When Emma gave her dying testimony, asserting that she had been Joseph’s only [real] wife, Eliza Snow did not claim Emma had lied. Rather, she responded, “She knew better.”
Those who had covenanted with Joseph were distressed when Sarah Lawrence publicly affirmed that her relationship with Joseph had not included sex. Again, they never claimed she lied.[ref]To my knowledge. If anyone knows I err on this point, please let me know what statement causes you to believe Lawrence was lying.[/ref]
Time and again the women who had covenanted with Joseph used the fact of that covenant to persuade their own daughters to embrace the New and Everlasting Covenant. I know of these instances in my own family history, though I have not amassed a catalogue of these instances across all the families that arose from the women with whom Joseh covenanted.
Once we get to the 1880s, members of the LDS Church had becomed hardened in their defense of what they believed to be their constitutional right to freedom of religion. They were willing to die, if need be, to defend the principle of plural marriage as an aspect of the New and Everlasting Covenant. They were certainly willing to obscure truth and even lie as required to protect what they felt to be their liberties. Polygamists and their wives went underground. Men dressed as women. Pregnant women took on aliases. No one asked, and no one told.

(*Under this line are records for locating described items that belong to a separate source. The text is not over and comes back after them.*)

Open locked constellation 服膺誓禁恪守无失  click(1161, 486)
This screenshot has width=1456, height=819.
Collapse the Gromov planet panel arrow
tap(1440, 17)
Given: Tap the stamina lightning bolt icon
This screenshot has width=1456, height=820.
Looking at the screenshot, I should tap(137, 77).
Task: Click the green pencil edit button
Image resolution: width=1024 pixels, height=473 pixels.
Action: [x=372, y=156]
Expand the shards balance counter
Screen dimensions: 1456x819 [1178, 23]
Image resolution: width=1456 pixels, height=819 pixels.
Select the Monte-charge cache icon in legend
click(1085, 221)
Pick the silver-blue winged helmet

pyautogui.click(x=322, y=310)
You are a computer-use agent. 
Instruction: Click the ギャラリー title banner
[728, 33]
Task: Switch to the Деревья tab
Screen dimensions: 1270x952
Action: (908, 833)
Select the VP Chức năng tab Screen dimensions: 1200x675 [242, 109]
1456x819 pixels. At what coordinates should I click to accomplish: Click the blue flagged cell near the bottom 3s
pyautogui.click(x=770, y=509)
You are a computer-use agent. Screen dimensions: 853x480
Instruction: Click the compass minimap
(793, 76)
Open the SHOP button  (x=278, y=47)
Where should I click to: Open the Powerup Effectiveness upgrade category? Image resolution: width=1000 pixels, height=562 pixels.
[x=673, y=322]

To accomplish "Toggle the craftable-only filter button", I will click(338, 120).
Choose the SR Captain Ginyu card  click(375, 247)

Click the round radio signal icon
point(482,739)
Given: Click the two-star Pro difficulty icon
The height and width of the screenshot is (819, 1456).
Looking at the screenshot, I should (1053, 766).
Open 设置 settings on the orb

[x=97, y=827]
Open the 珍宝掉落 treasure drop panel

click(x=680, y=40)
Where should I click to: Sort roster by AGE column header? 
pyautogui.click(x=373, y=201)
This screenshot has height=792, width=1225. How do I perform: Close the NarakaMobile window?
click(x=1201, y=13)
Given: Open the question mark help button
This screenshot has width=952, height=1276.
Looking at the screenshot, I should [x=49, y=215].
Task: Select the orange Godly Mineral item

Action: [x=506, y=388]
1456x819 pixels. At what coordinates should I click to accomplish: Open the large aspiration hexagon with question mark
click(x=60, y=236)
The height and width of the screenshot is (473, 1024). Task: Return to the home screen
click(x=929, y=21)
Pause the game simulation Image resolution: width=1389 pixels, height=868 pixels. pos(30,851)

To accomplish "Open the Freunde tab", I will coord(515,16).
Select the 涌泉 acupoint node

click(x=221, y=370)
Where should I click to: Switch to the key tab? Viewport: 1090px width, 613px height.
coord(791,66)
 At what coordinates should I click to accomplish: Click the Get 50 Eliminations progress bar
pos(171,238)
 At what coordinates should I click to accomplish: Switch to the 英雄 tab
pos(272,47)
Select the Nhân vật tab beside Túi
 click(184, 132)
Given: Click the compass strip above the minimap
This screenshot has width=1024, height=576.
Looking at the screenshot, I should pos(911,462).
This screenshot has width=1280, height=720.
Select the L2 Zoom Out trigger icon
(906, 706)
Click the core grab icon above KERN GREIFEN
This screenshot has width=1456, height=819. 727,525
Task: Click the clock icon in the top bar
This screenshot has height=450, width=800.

The key testimonies used to affirm women had sexual relations with Joseph were given in 1893, to prove Joseph had been a practicing polygamist. The feared penalty for failing to uphold such a finding was loss of the Missouri Temple Lot to Joseph’s sons.
The Shape of the Data
Mr. Whicher was roundly derided for allowing circumstantial evidence to guide him in accusing a “refined” young lady.
I am derided for allowing the shape of events and documents in 1840s Nauvoo to guide me, given that honored Saints appear to have been touched by scandal based on journals written by themselves or their trusted colleagues.
If anyone wishes to dissuade me from my path, show me data that proves I am wrong. Do not merely state that you hope [insert name of honored Saint] never engaged in the activity suggested by contemporary writings. At the very least, persuade me that there is a current widespread need to avoid talking about the possibility that Joseph was faithful to Emma in defiance of God’s commandment.
I have as much family right to this story as any other researcher. For the sake of our children, let us come together to acknowledge the likely truths of Nauvoo, rather than maintaining our forebears on pedestals of perfected regard which implicitly damn our religion to ridicule and scorn.